IT BEGINS WITH A STORY
Someone asked me if the painting from my last post was for a story. Well, yes it is, but probably not a story that any of you know of. You see, I actually make up a story before I even decide what to paint. Let me explain this further by sharing, with a little bit more depth, my current method of choosing what I paint and how I go about it.
The first thing I do is think of a story. It isn't as hard as you may think. I open my mind to the world of children. What do they like to do, what do I see them doing, and when do I see the most excitement or passion coming from their hearts? Sometimes I focus the story around the season we are presently in, but that's not always the case. Sometimes, I decide if I want a girl for my main character or if I want a boy, but that's not always the case either. I don't force the story. I go to bed while thinking of children and then let my mind do its thing. Basically, I fall asleep telling myself a story. Don't get me wrong. It's not a detailed story but the basics are there. I'll dream of different pages of the story. What the character will be doing, his/her expression, attitude, and the direction I want to go, will start becoming clear. I'll write down just bits and pieces of the story. At this point in time of my life, I'm not trying to write a full blown finished and publishable story. My only desire at this time, is to try to capture the essence of the story with a single illustration.
After I have the story figured out, I decide what the page layout will be. Will it be tall (portrait), wide (landscape), or square? I try to commit to a tradition book dimension. I then start on the thumbnail sketches. These sketches are only just a little larger than 1 inch by 2 inches and are very loose. They are very similar to scribbles. No reference material is used at this time. During this process, I refer to my notes of the story. I'm not trying to illustrate the whole book. My goal is to capture a moment in time- that one precise second or moment that defines and clarifies the character and the story. You could think of it as if I'm illustrating the book cover. Now, I don't do a ton of thumbnails. I've heard of some artists that will sketch out 80 ideas just for one painting. That's not me. If I get out 20 ideas then I'm more than happy with myself. While I'm sketching, I'm thinking about the age of the child, his or her hair color, and the mood I want to achieve. I may have different versions to one idea. I may try a different perspective or maybe cropping it or pushing it back in space. It is important, during this time, to keep in mind the time frame I'm working with. The more characters I have in my illustration the more time it will take to finish.

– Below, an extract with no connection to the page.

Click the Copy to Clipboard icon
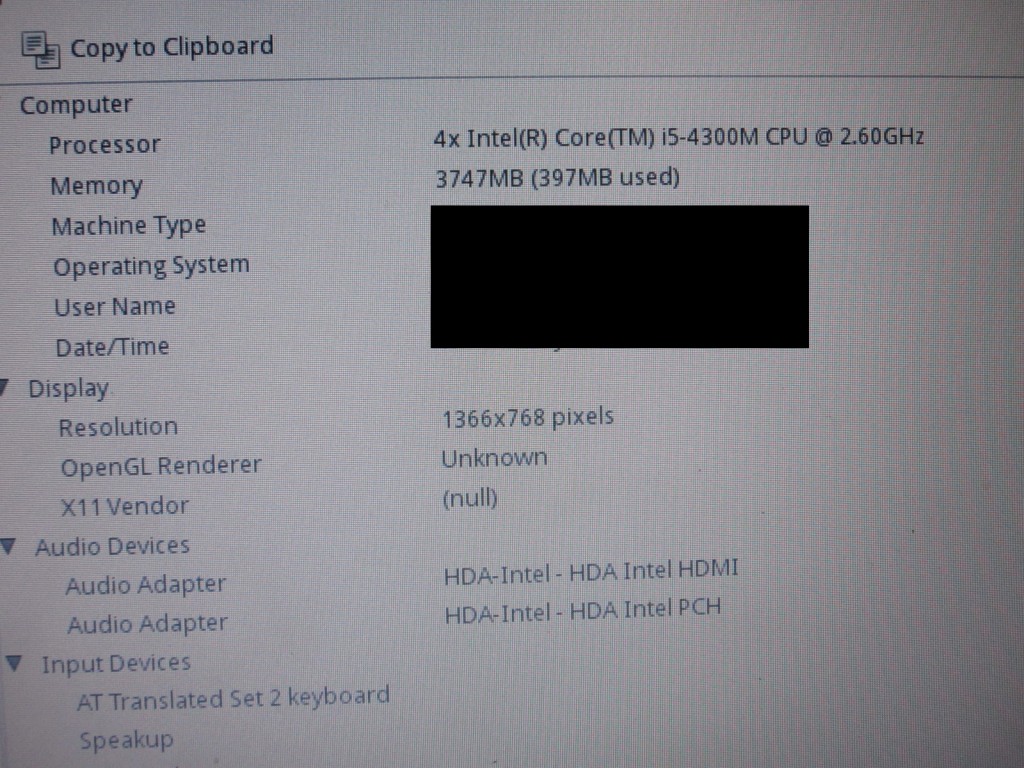The image size is (1024, 768). [40, 50]
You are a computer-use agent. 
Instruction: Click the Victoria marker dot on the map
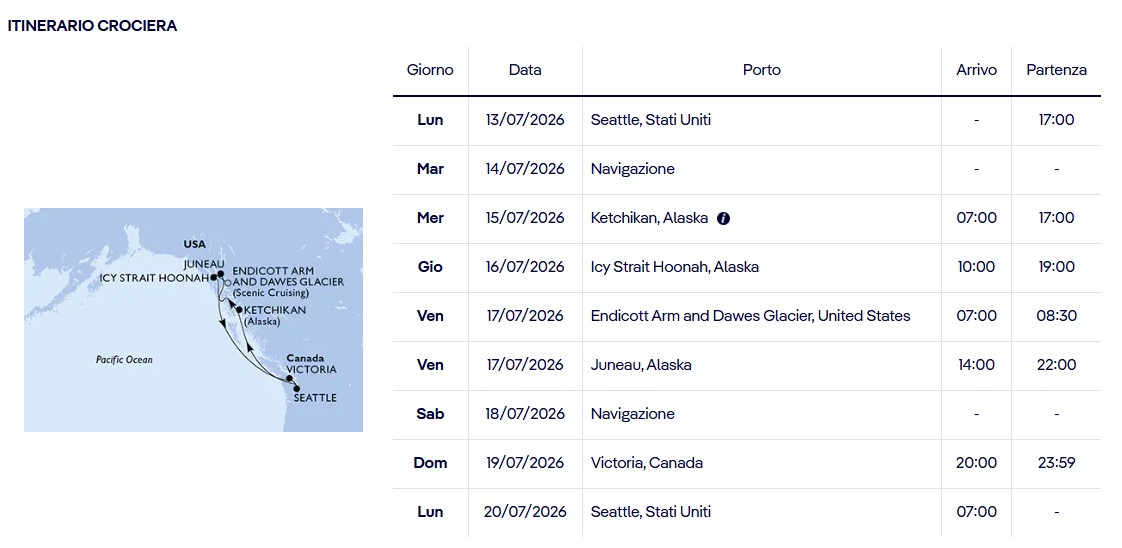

Once I figure out what I want to paint, then it's time to find my reference material. I start my search for my model/s, props, and location. Once I've accomplished finding everything and everyone on my list then it's time for a photo shoot. I take photos of the models separately and then together. The props too. I keep my thumbnail sketch in my hands or on the ground next to me so that I can refer to it often. I want to have the same posture, positioning, pose, perspective, and emotion in my photos as to what I have in my thumbnail sketch. I take a TON of pictures and I mean a TON! And sometime, after I look on my computer at what I've shot, I realize I need more! There's so much that needs to be just right- lighting, expressions, perspective, etc.
After I've gathered my reference material, I then return to the drawing board. I rely constantly on my reference material now. I tighten up my thumbnail sketch by referring to my photos. The finished drawing will be quite tight and quite detailed. It will be fairly close to being exactly what I paint. It seems there is always something I change while I'm actually painting it. I'll do a value study based on this drawing as well. It will give me a map of where the lights and darks will be in my painting. Once I'm satisfied with my drawing, I enlarge it to fit my board, transfer it onto my board, seal the drawing, and then I'm ready to go.
Whew! Finally, the painting (and the fun) begins!